Diariamente trabaja en su taller de Murray Hill, un espacio ubicado en la parte baja de Broadway, donde permanece, si no es interrumpida por alguna invitación para uno de muchos acontecimientos sociales a los que acude escoltada por Warhol. Aunque es una de las muchas obsesiones del gurú creativo –sus filmes ‘The Kiss’ (1962) y ’13 Most Beautiful Women’ (1964) captarán el misticismo de la artista–, ella logra eclipsarle.

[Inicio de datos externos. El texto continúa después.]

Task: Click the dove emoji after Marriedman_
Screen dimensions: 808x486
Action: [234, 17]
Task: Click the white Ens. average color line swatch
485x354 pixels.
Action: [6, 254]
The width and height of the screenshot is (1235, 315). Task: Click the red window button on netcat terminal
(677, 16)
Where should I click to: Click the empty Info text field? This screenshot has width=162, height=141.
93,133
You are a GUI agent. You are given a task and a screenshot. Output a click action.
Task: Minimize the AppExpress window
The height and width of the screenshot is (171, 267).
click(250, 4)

Es “la Garbo de América” para Vogue, y como aseguraba la comisaria de arte Marina Brooks a mediados de los 60: «La prensa la persigue, es más popular que Andy Warhol».
Acude a Studio 54 y a galerías para observar, dejarse ver y distraerse, porque “es muy deprimente ser tan profunda todo el día”. Ante la ausencia de palabras o de interés, se defiende en privado y confiesa que el habla es sagrada y prefiere no desperdiciarla con gente que no tiene mucho que decir. Mejor guardar esa energía para picar la madera al día siguiente.

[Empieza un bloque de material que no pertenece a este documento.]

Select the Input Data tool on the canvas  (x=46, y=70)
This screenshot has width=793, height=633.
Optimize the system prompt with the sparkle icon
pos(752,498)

El arte político es alimento para ávidos críticos o socials ávidos de escándalo. La realeza británica, Lyndon B. Johnson o Bob Hope son algunas de sus musas. Le atrae la polémica sublime si es que lo político puede ser discreto, y se consolida como una voz artística que escuchar con su obra ‘The Kennedy Family’, en la que John, Jacqueline y los hijos del matrimonio presidencial aparecen como tótems tribales. Sus esculturas combinan incógnita, solidez y sofisticación, con un estilo fragmentario y cubista que hace que se la relacione con el movimiento, pero “No es Pop, No es Op – Es Marisol”, tituló The New York Times.

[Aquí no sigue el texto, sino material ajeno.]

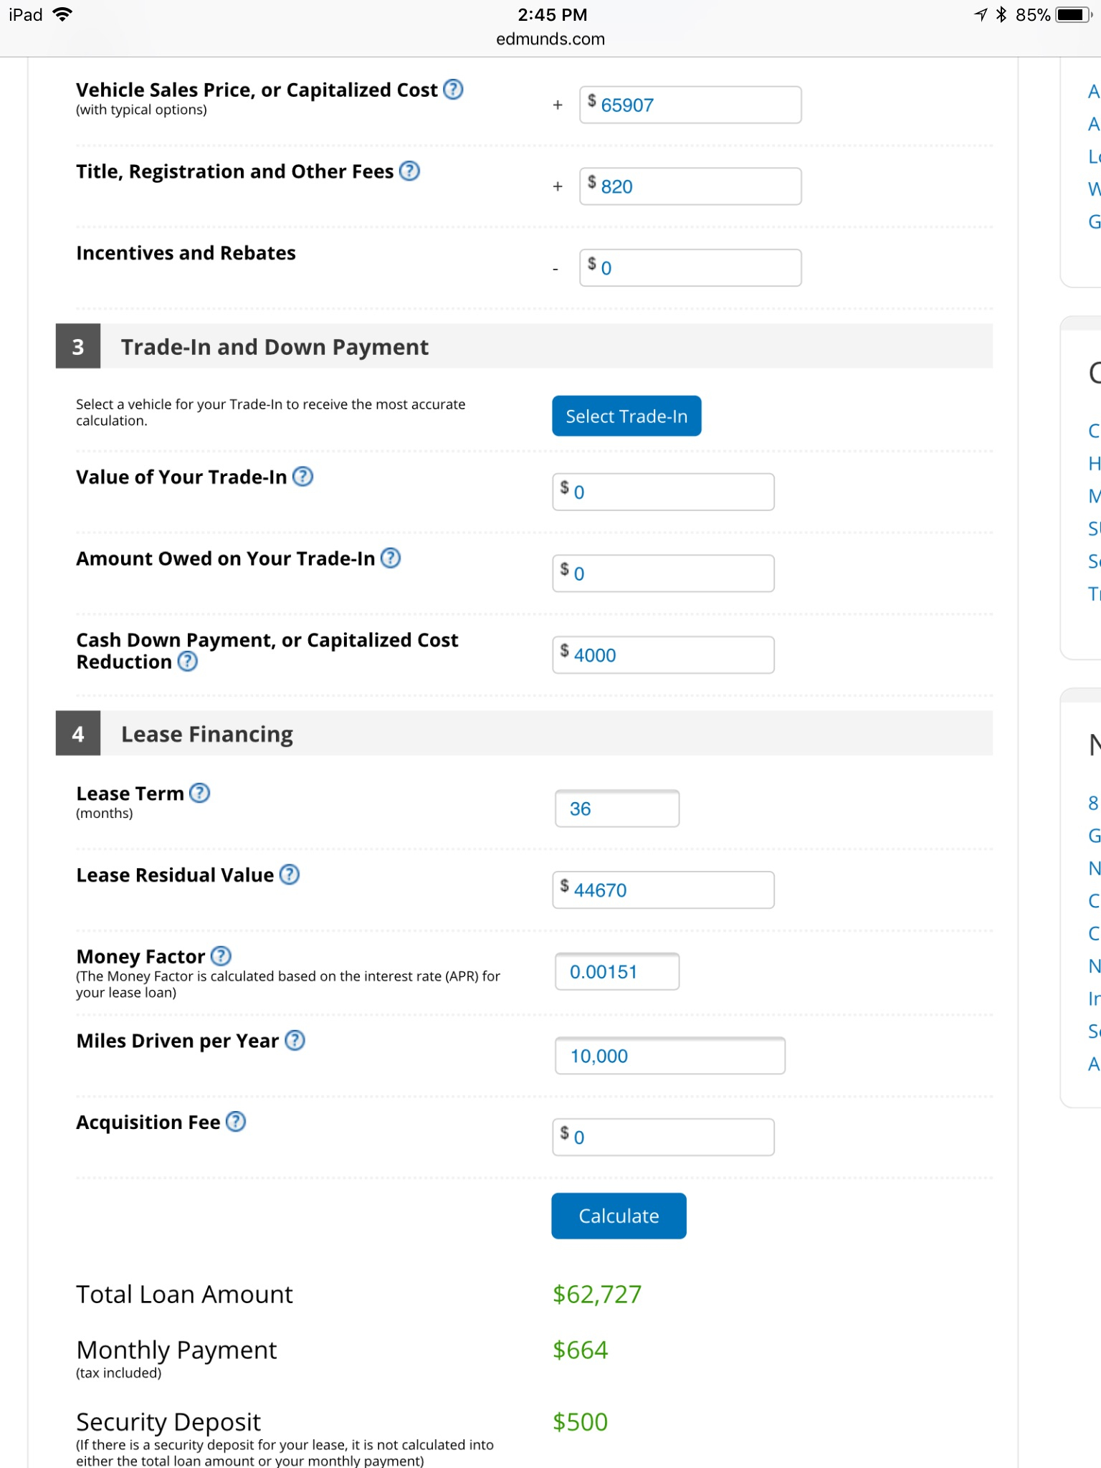Edit the Vehicle Sales Price field
Screen dimensions: 1101x1468
[x=690, y=105]
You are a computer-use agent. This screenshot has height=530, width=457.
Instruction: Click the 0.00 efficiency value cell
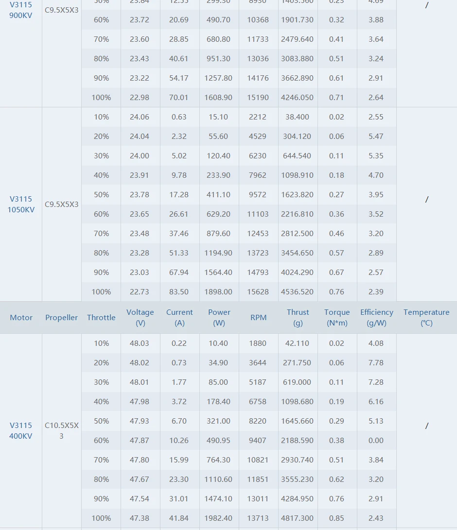pyautogui.click(x=376, y=440)
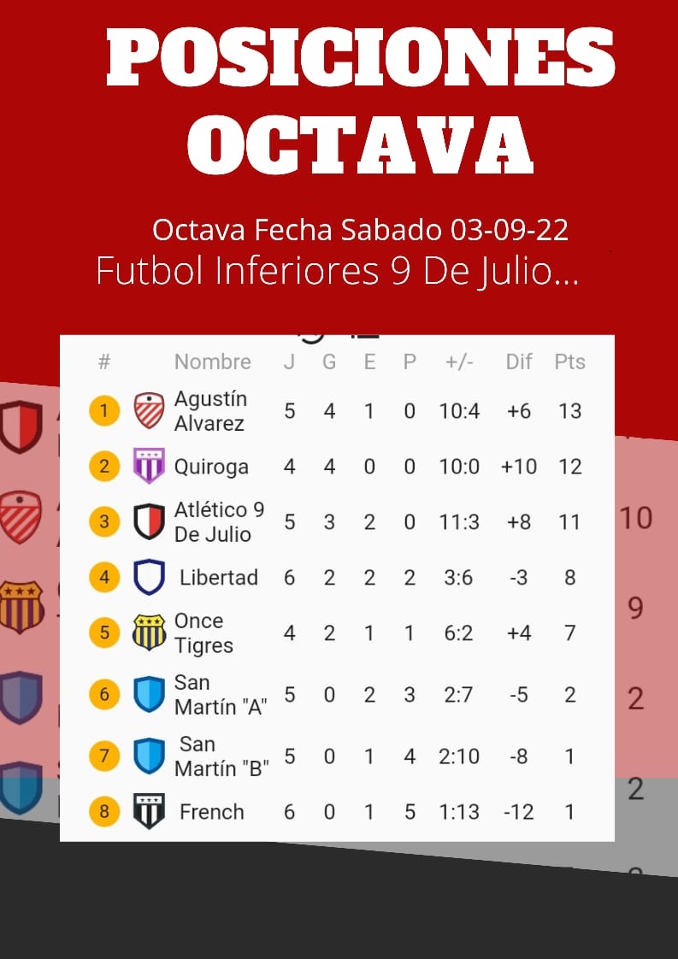Open the Quiroga team name
The image size is (678, 959).
pyautogui.click(x=211, y=467)
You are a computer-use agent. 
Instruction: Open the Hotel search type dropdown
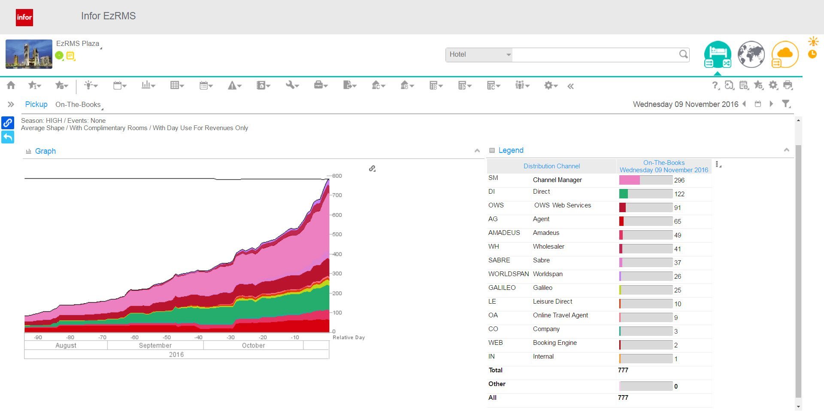pyautogui.click(x=479, y=55)
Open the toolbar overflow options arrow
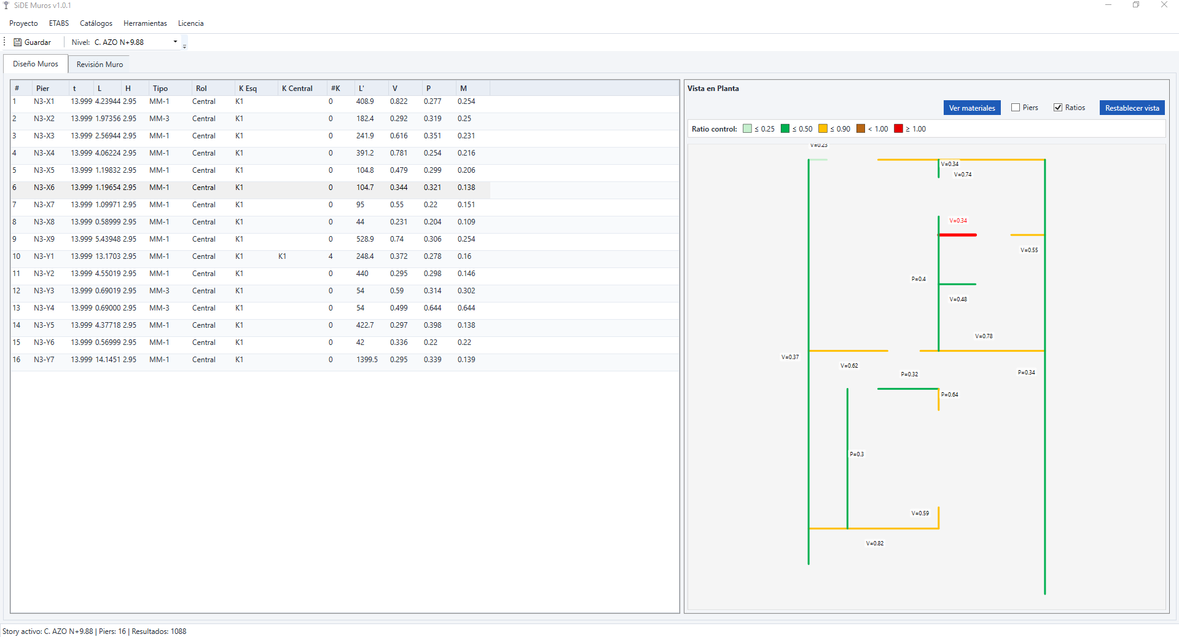The height and width of the screenshot is (637, 1179). (184, 46)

A pesar de ser blanco de fotógrafos, poco se ha revelado de su vida personal y menos conocemos hoy. Muere a los 85 años en el apartamento de Tribeca donde vive desde finales de los 70, sin descendencia y con una trayectoria artística encapsulada en el tiempo. Al volver de su viaje de dos años por ambos hemisferios –desaparecía durante largas temporadas, volviendo locos a sus agentes–, la escenaneoyorkina ya era otra y el arte algo más desechable, como los bricks de cola de sus esculturas.
Con el pop art se aceleraban los tiempos y pronto se navegaba hacia otra cosa. Marisol no quiso acompasarse, subyugar su obra a las modas, o imponerles un carácter lo suficientemente escandaloso para lo que los tiempos reclamaban. Ya el ruido pesaba más que lo perdurable y sereno. Aunque esculpe hasta su muerte, desencantada y a cuentagotas, el apegado silencio finalmente la separara de la historia.
La leyenda de Marisol, escribió Grace Glueck, era “su arte inclasificable, su cara elegante, con huesos y huecos, una misteriosa reserva y su voz lejana y susurrante, como la de un sonámbulo”.